**Task objective:** Every entry here needs to be repeated exactly.

**Extracted information:**
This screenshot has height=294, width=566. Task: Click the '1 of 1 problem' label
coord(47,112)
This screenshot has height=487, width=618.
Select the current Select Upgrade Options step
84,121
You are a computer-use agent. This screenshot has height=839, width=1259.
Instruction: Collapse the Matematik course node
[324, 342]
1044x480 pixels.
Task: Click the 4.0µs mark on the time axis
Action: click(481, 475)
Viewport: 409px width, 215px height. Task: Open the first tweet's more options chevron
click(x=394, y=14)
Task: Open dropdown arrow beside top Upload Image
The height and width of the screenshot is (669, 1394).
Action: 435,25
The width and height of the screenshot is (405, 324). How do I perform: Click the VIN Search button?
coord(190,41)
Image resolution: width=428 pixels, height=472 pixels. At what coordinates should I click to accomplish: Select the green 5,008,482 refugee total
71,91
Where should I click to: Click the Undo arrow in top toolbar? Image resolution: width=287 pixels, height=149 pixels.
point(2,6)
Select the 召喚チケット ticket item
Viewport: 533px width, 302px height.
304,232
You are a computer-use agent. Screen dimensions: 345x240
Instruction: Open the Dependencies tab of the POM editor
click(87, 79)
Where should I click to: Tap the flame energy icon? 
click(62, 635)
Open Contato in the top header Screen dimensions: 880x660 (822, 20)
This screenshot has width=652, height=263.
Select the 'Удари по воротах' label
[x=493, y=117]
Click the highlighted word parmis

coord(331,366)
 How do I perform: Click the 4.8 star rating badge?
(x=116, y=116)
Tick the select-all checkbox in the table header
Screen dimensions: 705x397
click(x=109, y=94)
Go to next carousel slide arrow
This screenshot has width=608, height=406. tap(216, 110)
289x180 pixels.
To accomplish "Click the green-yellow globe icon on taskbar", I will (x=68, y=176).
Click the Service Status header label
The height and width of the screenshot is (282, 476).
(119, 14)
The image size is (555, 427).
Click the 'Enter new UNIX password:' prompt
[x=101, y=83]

**Written reply:**
This screenshot has height=294, width=566. Task: Click the '1 of 1 problem' label
coord(47,112)
This screenshot has height=487, width=618.
Select the current Select Upgrade Options step
84,121
You are a computer-use agent. This screenshot has height=839, width=1259.
Instruction: Collapse the Matematik course node
[324, 342]
1044x480 pixels.
Task: Click the 4.0µs mark on the time axis
Action: click(481, 475)
Viewport: 409px width, 215px height. Task: Open the first tweet's more options chevron
click(x=394, y=14)
Task: Open dropdown arrow beside top Upload Image
The height and width of the screenshot is (669, 1394).
Action: 435,25
The width and height of the screenshot is (405, 324). How do I perform: Click the VIN Search button?
coord(190,41)
Image resolution: width=428 pixels, height=472 pixels. At what coordinates should I click to accomplish: Select the green 5,008,482 refugee total
71,91
Where should I click to: Click the Undo arrow in top toolbar? Image resolution: width=287 pixels, height=149 pixels.
point(2,6)
Select the 召喚チケット ticket item
Viewport: 533px width, 302px height.
304,232
You are a computer-use agent. Screen dimensions: 345x240
Instruction: Open the Dependencies tab of the POM editor
click(87, 79)
Where should I click to: Tap the flame energy icon? 
click(62, 635)
Open Contato in the top header Screen dimensions: 880x660 (822, 20)
This screenshot has width=652, height=263.
Select the 'Удари по воротах' label
[x=493, y=117]
Click the highlighted word parmis

coord(331,366)
 How do I perform: Click the 4.8 star rating badge?
(x=116, y=116)
Tick the select-all checkbox in the table header
Screen dimensions: 705x397
click(x=109, y=94)
Go to next carousel slide arrow
This screenshot has width=608, height=406. tap(216, 110)
289x180 pixels.
To accomplish "Click the green-yellow globe icon on taskbar", I will (x=68, y=176).
Click the Service Status header label
The height and width of the screenshot is (282, 476).
(119, 14)
The image size is (555, 427).
Click the 'Enter new UNIX password:' prompt
[x=101, y=83]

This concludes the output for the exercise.